No entanto, em seu depoimento, Cid afirmou ter se sentido frustrado com as interpretações da Polícia Federal sobre suas declarações durante a colaboração.
Ele explicou que tinha um entendimento diferente dos investigadores sobre os fatos que narrava. Ao ser questionado sobre áudios vazados onde fazia relatos de pressão, Cid disse que passava por um momento pessoal complicado, vendo sua carreira militar e vida financeira desabarem.
Ele descreveu os áudios como desabafos críticos, “saindo atirando para todo lado” devido ao momento difícil que ele e sua família enfrentavam.
Cid também confirmou ter recebido uma caixa de vinho cheia de dinheiro vivo do general Walter Braga Netto, ex-ministro, para entregar ao tenente-coronel Rafael de Oliveira. Oliveira é acusado de liderar um grupo que planejou matar Moraes. Cid contou que um amigo (referindo-se a Oliveira) pediu dinheiro e enviou uma planilha de orçamento por WhatsApp, levando-o a pedir ajuda a Braga Netto. Dias depois, Braga Netto entregou uma quantidade de dinheiro, não os R$ 100 mil mencionados, que Cid recebeu no Palácio da Alvorada em uma caixa de vinho e repassou a Oliveira.
Na época, Cid entendia que o plano de Oliveira era apenas mobilizar o acampamento golpista em frente ao QG do Exército, mas a investigação da Polícia Federal concluiu que o plano envolvia prender e assassinar o ministro do Supremo.

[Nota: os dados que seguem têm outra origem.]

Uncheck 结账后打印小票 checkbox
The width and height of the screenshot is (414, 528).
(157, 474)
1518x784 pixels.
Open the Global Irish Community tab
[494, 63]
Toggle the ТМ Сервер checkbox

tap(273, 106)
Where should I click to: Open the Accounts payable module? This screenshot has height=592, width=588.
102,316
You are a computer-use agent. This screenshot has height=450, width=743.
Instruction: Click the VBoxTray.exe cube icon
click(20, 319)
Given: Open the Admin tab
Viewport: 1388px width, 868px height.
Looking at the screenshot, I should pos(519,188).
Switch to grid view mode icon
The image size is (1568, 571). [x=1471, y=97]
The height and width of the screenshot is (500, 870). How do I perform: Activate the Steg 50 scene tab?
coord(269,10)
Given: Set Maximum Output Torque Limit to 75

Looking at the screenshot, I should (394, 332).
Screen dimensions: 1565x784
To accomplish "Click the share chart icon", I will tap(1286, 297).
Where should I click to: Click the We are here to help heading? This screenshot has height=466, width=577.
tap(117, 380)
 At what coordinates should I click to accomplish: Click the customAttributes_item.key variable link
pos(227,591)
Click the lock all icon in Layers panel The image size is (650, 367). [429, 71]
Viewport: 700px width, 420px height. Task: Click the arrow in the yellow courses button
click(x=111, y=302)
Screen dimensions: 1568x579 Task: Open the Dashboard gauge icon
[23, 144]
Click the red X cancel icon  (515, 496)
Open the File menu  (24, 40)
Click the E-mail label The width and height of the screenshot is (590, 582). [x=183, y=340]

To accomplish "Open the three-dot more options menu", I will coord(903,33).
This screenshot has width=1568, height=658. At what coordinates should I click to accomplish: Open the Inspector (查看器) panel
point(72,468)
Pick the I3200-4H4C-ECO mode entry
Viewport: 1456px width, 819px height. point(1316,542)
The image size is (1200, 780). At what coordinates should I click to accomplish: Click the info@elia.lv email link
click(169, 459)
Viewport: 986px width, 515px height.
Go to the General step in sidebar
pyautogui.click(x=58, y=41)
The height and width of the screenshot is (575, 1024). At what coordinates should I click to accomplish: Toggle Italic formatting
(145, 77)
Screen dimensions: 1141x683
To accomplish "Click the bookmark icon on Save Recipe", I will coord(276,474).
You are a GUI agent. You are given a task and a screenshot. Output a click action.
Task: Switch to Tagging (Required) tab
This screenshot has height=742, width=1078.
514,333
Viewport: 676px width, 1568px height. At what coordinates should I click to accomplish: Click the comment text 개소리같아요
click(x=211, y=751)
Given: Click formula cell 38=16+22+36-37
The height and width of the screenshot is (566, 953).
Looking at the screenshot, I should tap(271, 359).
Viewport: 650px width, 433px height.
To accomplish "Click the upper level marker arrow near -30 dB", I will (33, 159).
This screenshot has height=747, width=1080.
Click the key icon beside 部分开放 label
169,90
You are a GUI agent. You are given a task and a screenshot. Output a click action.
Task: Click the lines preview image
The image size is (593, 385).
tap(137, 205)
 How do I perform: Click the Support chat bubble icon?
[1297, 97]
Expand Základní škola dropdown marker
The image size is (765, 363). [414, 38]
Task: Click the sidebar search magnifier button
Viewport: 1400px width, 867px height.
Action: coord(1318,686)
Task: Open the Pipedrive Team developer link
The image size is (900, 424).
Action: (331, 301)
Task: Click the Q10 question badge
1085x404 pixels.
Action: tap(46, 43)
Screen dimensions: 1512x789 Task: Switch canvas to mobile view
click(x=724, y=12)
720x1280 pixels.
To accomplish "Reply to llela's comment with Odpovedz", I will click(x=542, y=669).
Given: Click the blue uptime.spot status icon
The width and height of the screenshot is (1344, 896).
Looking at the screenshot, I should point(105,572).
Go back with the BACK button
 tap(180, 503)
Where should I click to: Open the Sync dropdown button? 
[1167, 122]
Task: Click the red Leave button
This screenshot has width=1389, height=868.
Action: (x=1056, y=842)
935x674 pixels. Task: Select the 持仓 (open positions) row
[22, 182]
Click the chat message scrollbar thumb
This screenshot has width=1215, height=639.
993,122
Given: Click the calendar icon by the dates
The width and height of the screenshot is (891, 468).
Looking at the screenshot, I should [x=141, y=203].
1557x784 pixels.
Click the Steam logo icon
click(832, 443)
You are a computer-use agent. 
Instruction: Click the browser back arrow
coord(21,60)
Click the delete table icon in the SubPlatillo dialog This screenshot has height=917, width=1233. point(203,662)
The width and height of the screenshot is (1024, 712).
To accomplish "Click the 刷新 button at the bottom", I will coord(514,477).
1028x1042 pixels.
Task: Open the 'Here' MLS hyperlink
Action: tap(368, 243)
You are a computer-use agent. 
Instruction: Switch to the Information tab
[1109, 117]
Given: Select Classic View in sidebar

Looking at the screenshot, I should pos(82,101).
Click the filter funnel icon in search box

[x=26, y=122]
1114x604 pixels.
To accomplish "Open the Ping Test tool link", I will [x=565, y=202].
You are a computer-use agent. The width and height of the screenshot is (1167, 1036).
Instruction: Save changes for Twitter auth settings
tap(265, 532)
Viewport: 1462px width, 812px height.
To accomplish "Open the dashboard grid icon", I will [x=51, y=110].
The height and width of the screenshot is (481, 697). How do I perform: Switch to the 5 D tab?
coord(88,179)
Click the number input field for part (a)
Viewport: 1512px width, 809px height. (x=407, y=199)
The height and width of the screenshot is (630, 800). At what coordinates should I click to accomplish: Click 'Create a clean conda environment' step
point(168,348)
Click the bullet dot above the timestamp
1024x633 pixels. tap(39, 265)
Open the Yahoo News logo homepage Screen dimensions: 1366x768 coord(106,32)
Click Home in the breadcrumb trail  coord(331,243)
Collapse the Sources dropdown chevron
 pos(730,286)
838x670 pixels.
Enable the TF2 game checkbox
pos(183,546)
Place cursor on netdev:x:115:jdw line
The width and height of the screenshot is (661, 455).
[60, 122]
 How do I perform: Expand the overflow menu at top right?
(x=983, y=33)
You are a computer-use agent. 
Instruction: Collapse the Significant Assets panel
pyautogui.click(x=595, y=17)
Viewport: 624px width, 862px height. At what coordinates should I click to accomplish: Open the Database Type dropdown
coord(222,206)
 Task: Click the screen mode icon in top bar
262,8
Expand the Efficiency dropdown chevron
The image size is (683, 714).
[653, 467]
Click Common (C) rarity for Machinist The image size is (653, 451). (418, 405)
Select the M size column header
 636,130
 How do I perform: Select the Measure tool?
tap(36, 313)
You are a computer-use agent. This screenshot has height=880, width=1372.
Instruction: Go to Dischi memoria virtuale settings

Esta segunda-feira marca o primeiro encontro entre Bolsonaro e Mauro Cid no tribunal após dois anos de investigação. Cid, que foi auxiliar próximo de Bolsonaro, tornou-se seu delator.
A versão de Mauro Cid sobre a trama golpista mudou ao longo de seus 12 depoimentos à Polícia Federal. O detalhe do dinheiro entregue por Braga Netto só foi revelado no último depoimento, prestado a Moraes. A Polícia Federal chegou a sugerir o rompimento do acordo de colaboração, alegando que Cid havia mentido.
Contudo, Moraes convocou o militar para esclarecimentos e, diante de novas revelações, decidiu manter a validade da delação. Advogados de outros réus planejam usar possíveis contradições no depoimento desta segunda-feira para pedir novamente o fim do acordo de delação de Cid.
Ministros do Supremo, porém, divergem sobre o efeito de uma eventual anulação do acordo, com alguns defendendo que apenas os benefícios de Cid seriam afetados, e não as provas colhidas. O ministro Luiz Fux já havia levantado reservas sobre as múltiplas delações de um mesmo colaborador, mas concordou em discutir a validade após o recebimento da denúncia.
O tribunal reservou sessões diárias até sexta-feira (13) para ouvir os demais réus, seguindo a ordem alfabética: Alexandre Ramagem, Almir Garnier, Anderson Torres, Augusto Heleno, Jair Bolsonaro, Paulo Sérgio Nogueira e Walter Braga Netto.
Os depoimentos são transmitidos ao vivo pela TV Justiça.